Questions d'étude
a: Dans le texte fourni, condensez en deux phrases au plus le paragraphe qui commence par « Pour les chercheurs, l’intérêt des banques de données » sans perdre ses faits principaux.
b: Énumérez les trois principales banques de données scientifiques que mentionne le texte fourni.
c: Poursuivez le texte sur les séquences génétiques et la COP15 à partir de sa dernière phrase.

Texte fourni
Des technologies inédites

Prenons l’exemple d’un pays d’Amérique latine, dont les séquences génétiques d’une plante de son territoire sont stockées dans une banque de données. Des banques de données scientifiques, il en existe trois principales : une américaine, une japonaise et une européenne. Elles sont en accès libre. N’importe quel chercheur peut ainsi étudier les séquences génétiques d’une espèce, partout à travers le monde, grâce à un ordinateur. Ces milliards de séquences génétiques pourraient être exploitées à des fins de recherches fondamentales, par exemple pour retracer les ancêtres du végétal dans la lignée évolutive, mais aussi par des industries étrangères pour créer une nouvelle séquence, sans que le pays latino-américain puisse en profiter.

En effet, les dernières avancées technologiques, notamment en termes de gestion des données massives, d’intelligence artificielle, et de chimie, permettent de faire le tri dans les milliards de nucléotides, de modifier des séquences et de les combiner à d’autres. « La technologie CRISPR/Cas9, communément appelée « ciseaux génétiques », permet de créer de nouvelles séquences. Combinée à l’intelligence artificielle, on pourrait obtenir des séquences commercialement intéressantes, mais cela reste très hypothétique », explique Catherine Aubertin.

Un enjeu économique et politique

Pour les chercheurs, l’intérêt des banques de données est énorme : c’est grâce à elles qu’ils ont pu séquencer rapidement le coronavirus et développer des vaccins. Certains scientifiques craignent que de nouvelles normes en la matière viennent restreindre l’accès à ces données en libre service, et donc ralentir leurs recherches.

Mais de nombreux pays riches en biodiversité, dont une partie venant du continent africain, veulent que la COP15 résolve une fois pour toutes cet enjeu autant économique que scientifique. Concrètement, ils demandent que les revenus tirés de séquences génétiques issues de leurs territoires participent au moins en partie à leur propre développement. En effet, aujourd’hui, une entreprise peut développer un produit issu de diverses séquences génétiques sans payer de taxe sur leur utilisation, grâce aux banques de données en accès libre.

Données
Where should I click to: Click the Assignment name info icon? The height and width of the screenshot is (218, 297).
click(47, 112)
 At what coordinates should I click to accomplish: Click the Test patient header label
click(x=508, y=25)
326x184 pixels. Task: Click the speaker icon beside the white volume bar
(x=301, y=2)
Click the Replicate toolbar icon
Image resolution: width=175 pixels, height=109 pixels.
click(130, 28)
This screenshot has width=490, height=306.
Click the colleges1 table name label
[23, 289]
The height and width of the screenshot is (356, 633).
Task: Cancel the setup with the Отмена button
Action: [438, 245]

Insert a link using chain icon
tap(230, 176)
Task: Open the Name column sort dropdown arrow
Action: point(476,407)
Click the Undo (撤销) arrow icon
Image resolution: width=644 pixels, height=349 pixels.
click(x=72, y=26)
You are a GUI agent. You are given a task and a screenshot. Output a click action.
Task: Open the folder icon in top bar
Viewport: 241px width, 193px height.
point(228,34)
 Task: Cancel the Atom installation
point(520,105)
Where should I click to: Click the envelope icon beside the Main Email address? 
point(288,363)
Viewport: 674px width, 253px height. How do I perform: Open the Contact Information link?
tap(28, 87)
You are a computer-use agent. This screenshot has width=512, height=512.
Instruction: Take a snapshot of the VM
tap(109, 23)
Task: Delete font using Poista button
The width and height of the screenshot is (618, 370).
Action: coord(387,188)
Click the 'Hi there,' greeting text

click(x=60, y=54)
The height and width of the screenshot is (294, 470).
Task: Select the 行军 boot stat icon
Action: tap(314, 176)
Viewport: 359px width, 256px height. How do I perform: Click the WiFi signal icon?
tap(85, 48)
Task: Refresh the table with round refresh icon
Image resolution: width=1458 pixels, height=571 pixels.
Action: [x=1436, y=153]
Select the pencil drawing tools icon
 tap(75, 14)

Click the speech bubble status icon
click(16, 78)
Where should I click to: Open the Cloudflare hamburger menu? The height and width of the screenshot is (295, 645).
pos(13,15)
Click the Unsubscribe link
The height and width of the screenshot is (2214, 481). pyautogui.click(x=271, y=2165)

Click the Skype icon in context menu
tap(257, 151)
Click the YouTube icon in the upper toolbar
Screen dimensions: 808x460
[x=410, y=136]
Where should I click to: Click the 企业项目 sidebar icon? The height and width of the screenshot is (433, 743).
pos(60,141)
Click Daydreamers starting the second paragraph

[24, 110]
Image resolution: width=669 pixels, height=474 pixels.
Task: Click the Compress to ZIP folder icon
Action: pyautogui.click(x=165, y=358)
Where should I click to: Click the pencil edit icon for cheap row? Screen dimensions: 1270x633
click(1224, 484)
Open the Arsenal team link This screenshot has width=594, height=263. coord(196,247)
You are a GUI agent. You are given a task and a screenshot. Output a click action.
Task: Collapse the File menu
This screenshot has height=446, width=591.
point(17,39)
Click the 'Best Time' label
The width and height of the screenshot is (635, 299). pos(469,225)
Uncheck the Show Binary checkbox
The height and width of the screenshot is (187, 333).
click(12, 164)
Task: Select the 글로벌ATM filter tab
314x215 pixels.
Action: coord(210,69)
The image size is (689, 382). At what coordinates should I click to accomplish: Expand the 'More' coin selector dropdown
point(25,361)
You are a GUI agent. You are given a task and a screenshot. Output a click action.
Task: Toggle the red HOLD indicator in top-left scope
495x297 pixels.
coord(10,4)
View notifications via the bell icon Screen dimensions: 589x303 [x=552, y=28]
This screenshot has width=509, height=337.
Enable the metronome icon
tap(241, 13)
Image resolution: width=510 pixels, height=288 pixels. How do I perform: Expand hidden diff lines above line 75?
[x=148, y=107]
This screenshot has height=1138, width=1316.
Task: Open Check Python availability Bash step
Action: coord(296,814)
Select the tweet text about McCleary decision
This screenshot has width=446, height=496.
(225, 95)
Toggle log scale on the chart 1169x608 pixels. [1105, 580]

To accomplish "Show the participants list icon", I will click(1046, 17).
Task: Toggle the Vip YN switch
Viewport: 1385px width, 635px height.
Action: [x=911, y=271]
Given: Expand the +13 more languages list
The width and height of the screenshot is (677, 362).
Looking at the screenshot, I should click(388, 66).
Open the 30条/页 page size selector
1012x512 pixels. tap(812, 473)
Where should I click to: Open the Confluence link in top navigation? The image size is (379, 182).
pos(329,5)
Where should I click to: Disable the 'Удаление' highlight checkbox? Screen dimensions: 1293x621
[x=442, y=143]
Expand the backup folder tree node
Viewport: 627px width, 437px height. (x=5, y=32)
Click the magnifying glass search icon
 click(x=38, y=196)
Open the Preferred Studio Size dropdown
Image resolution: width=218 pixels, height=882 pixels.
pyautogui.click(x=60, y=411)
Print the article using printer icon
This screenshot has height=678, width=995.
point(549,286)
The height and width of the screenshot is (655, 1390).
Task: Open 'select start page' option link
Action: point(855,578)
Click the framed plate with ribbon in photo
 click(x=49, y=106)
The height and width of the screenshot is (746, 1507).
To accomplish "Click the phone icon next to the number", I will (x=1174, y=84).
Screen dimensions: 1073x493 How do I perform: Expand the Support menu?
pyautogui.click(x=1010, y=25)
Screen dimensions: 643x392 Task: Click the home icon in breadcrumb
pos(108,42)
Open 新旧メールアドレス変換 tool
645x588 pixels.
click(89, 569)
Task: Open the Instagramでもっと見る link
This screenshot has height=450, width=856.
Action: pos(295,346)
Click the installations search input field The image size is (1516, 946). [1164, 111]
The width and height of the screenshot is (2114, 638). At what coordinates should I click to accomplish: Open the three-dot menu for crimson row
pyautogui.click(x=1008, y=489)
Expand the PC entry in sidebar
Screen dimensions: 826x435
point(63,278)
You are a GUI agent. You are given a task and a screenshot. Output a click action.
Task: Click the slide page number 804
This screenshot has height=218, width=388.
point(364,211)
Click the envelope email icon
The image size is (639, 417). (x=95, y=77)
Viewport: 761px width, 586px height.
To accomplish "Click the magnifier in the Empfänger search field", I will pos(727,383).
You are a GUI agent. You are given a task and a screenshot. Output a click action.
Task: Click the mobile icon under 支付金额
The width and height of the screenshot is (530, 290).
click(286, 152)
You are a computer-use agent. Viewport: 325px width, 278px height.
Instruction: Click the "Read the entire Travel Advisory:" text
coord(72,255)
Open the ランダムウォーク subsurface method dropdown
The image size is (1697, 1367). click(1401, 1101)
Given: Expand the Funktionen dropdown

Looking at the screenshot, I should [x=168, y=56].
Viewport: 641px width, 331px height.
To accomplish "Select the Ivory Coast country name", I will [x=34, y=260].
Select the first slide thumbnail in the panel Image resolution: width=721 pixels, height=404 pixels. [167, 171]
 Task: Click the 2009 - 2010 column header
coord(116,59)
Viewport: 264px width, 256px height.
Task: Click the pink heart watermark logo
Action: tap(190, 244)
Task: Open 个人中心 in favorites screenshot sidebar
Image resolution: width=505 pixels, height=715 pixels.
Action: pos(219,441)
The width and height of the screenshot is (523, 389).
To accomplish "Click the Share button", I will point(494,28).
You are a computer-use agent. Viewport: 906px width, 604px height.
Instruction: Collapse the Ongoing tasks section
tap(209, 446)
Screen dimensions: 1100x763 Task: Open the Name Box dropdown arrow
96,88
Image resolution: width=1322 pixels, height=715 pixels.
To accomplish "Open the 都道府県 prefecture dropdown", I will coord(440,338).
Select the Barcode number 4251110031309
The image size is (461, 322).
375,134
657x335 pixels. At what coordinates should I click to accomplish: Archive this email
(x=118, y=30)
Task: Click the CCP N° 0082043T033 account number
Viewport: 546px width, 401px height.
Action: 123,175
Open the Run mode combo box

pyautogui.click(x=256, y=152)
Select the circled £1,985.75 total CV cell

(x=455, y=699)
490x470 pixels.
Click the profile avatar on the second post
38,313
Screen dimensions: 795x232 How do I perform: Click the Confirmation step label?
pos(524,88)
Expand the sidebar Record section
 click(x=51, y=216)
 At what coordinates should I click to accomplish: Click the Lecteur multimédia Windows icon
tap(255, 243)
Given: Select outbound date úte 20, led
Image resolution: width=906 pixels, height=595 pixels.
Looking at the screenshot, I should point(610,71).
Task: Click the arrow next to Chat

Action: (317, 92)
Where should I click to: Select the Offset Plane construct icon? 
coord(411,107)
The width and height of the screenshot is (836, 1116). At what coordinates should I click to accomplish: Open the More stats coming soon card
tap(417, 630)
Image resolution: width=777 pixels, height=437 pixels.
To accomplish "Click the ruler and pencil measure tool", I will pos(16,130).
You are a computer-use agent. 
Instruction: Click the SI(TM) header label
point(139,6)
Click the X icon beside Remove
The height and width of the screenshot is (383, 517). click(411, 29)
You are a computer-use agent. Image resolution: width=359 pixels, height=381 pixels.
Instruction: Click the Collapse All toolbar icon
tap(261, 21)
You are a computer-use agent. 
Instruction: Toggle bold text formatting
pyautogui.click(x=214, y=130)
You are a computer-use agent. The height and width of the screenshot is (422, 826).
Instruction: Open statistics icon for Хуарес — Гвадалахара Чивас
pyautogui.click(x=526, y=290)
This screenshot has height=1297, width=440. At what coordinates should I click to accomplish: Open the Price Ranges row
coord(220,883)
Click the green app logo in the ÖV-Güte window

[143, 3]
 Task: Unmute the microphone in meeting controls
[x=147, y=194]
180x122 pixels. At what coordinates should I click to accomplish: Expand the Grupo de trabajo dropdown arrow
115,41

Réponses fournies
a: Les banques de données sont très utiles aux chercheurs, qui leur doivent d’avoir séquencé rapidement le coronavirus et mis au point des vaccins. Certains scientifiques craignent que de nouvelles normes restreignent l’accès libre à ces données et ralentissent ainsi leurs recherches.

b:
- une banque de données américaine
- une banque de données japonaise
- une banque de données européenne

c:
Ce phénomène qui relève de la biopiraterie existait même avant les séquences génétiques numériques, grâce à l’utilisation d’échantillons récoltés sans accord des populations locales. L’exemple le plus connu est la stévia, utilisé par les autochtones guaranis depuis des siècles en Amérique du Sud, et qui a permis le développement d’un édulcorant chimique, notamment utilisé par Coca-Cola.

Plusieurs solutions sont donc envisagées. L’une pourrait être de créer un fonds qui récolterait systématiquement une partie de l’argent produit, et qui serait ensuite reversé à hauteur de la participation de chaque pays aux banques de données. Une autre serait de faire payer l’accès aux séquences génétiques. Mais il faudrait pour cela commencer dès à présent à étiqueter systématiquement l’origine précise des gènes pour pouvoir rediriger les fonds récoltés, ce qui n’est pas toujours le cas. Certaines plantes, par exemple, existent dans plusieurs pays limitrophes et leurs séquences ne précisent pas le lieu exact.

L’enjeu des données génétiques issues de la biodiversité est aussi un moyen politique pour les pays du Sud de s’affirmer sur la scène internationale et d’entraîner un rapport de force qui leur est bénéfique. « Certains pays négociateurs ne veulent plus risquer de perdre le contrôle sur leurs ressources (…) même si l’on ne sait pas encore quelles retombées économiques concrètes sortiront de ces nouvelles méthodes d’exploitation des séquences génétiques », explique Catherine Aubertin. Des négociateurs proches de la délégation africaine ont fait savoir qu’il sera impossible de finaliser un accord global en matière de biodiversité tant qu’une solution n’est pas trouvée pour partager les bénéfices des séquences génétiques numérisées.